# Records provided
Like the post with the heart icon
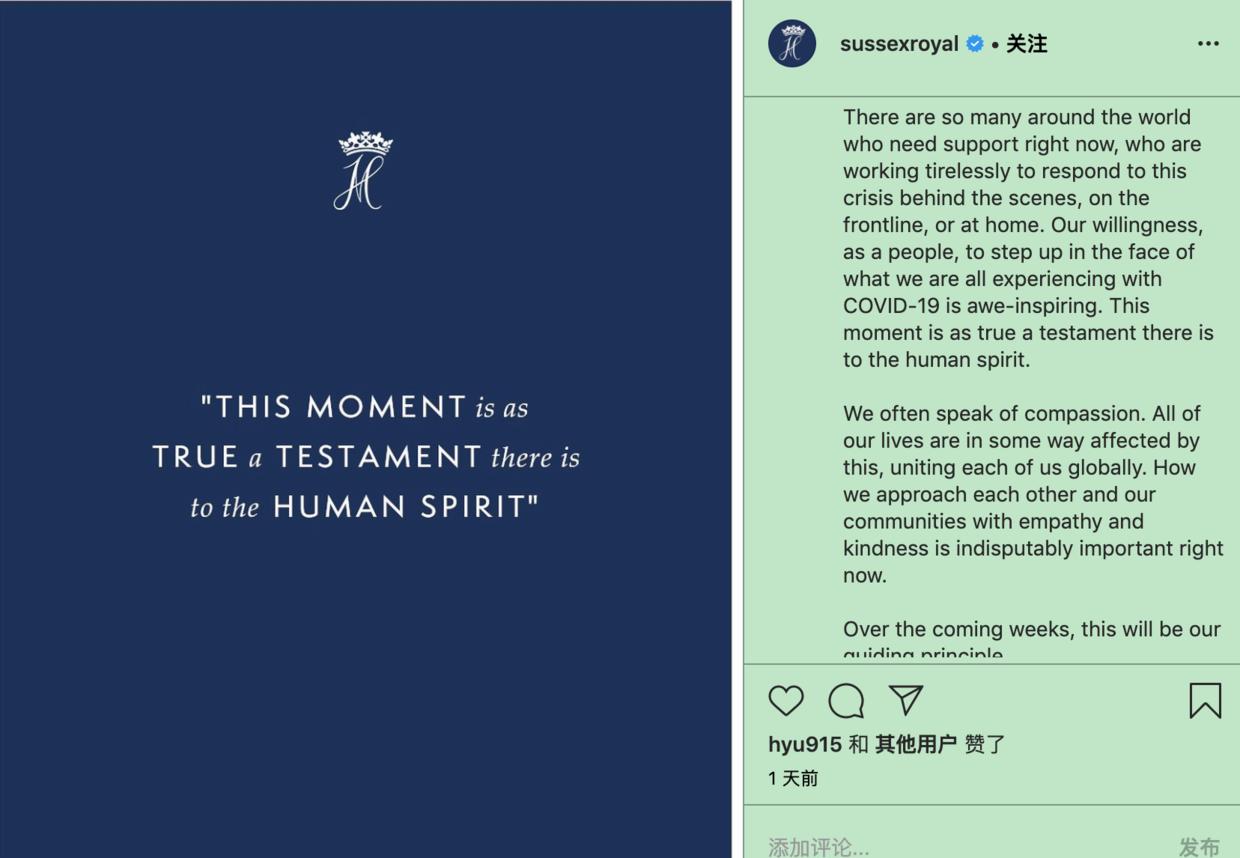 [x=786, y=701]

* * *

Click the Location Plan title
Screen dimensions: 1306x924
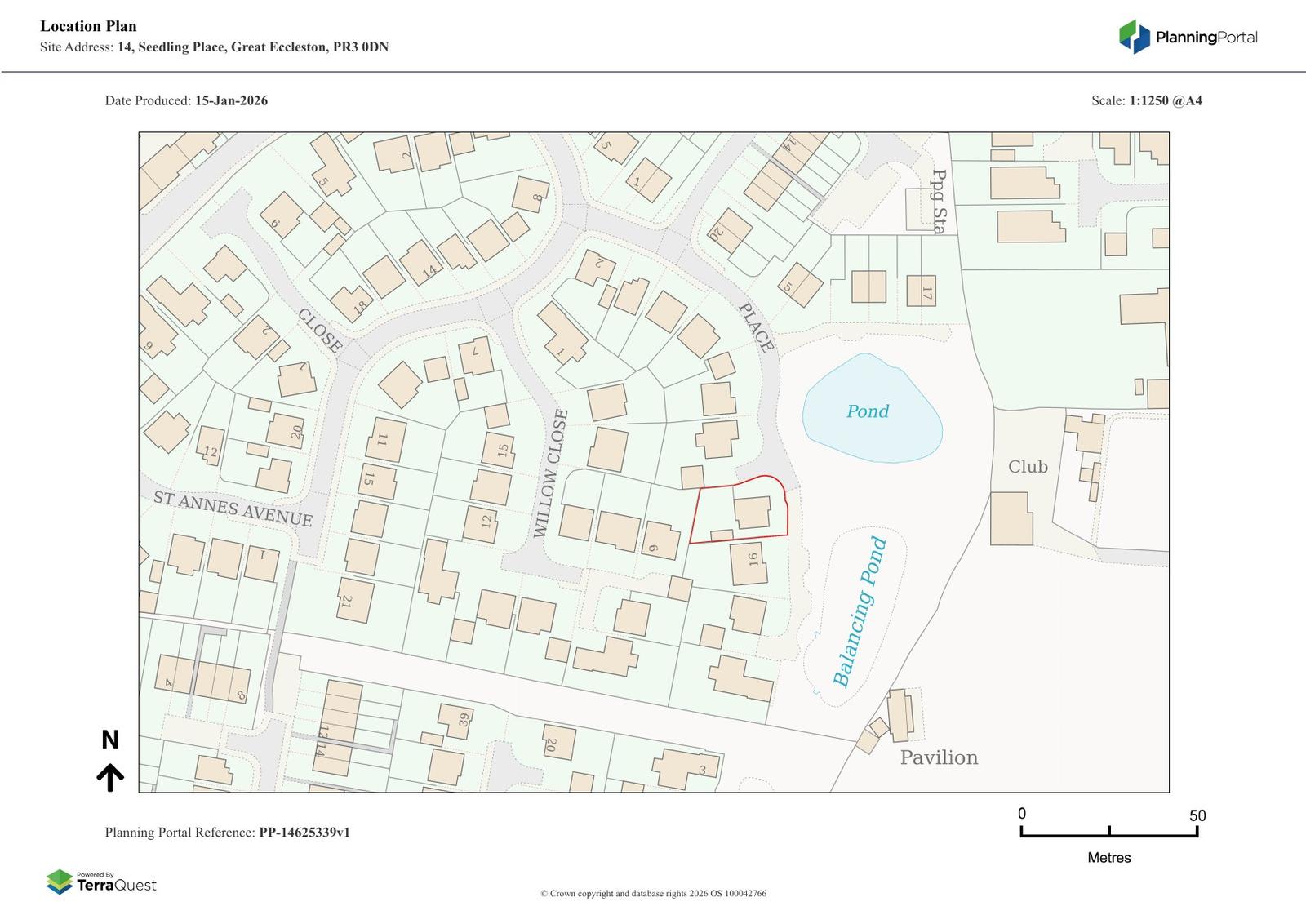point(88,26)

# Aim of the exercise
Rewrite the rows starting with the line that contains "Click the Location Plan title" and going on through the line that contains "point(88,26)", with "Click" replaced by "Select" and everything else unchanged. Leave the pictures out of your answer.

# Exercise output
Select the Location Plan title
Screen dimensions: 1306x924
point(88,26)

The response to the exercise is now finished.